#### Source material ####

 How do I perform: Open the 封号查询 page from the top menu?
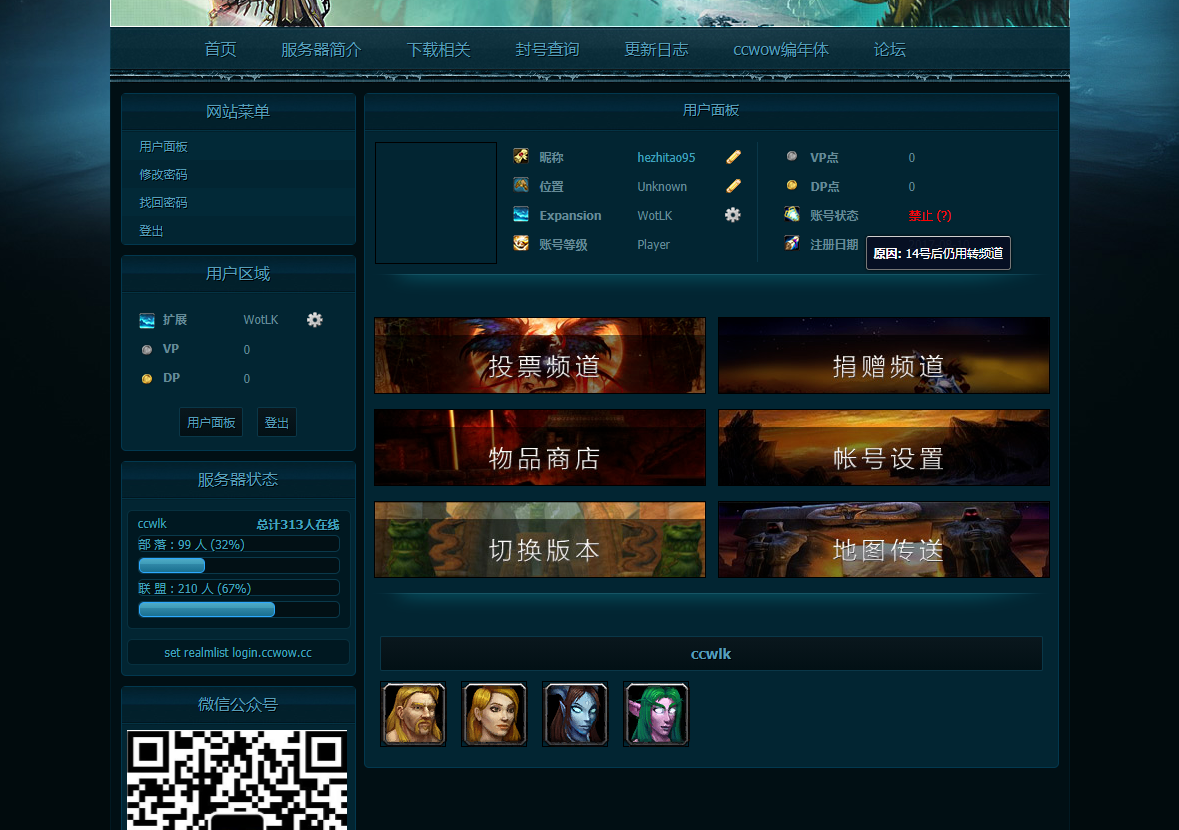click(546, 49)
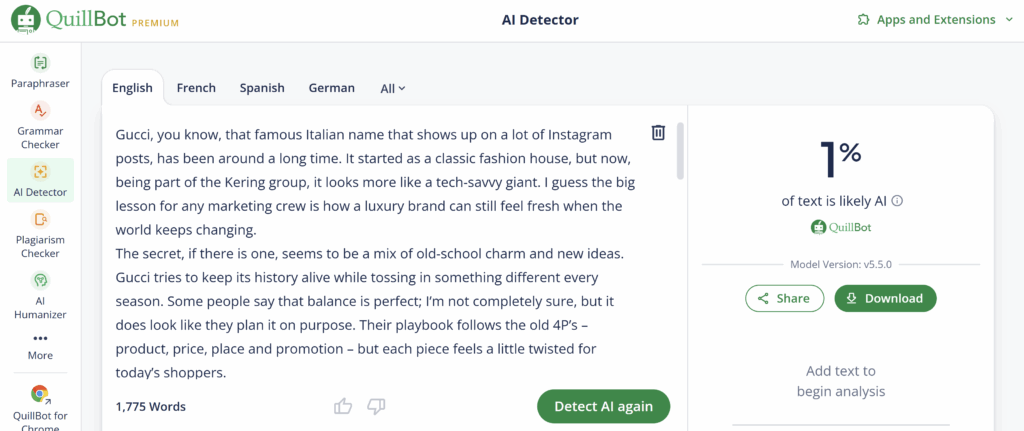Open the Paraphraser tool in sidebar

pos(40,72)
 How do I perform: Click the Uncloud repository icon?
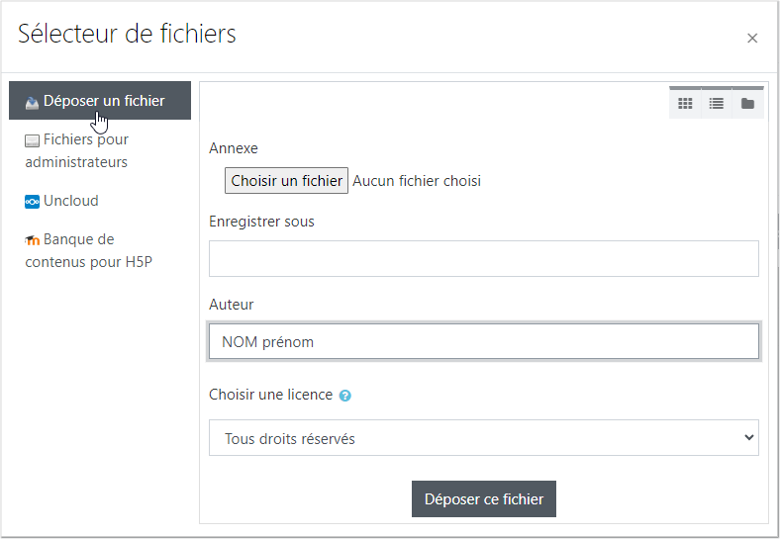[32, 202]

####

■ **Task to carry out**
Pictures stay out; everything else in the records gets copied exactly.

■ **Result for this exercise**
 How do I perform: Open the 封号查询 page from the top menu?
click(546, 49)
Open the Paraphraser tool in sidebar

pos(40,72)
 How do I perform: Click the Uncloud repository icon?
[32, 202]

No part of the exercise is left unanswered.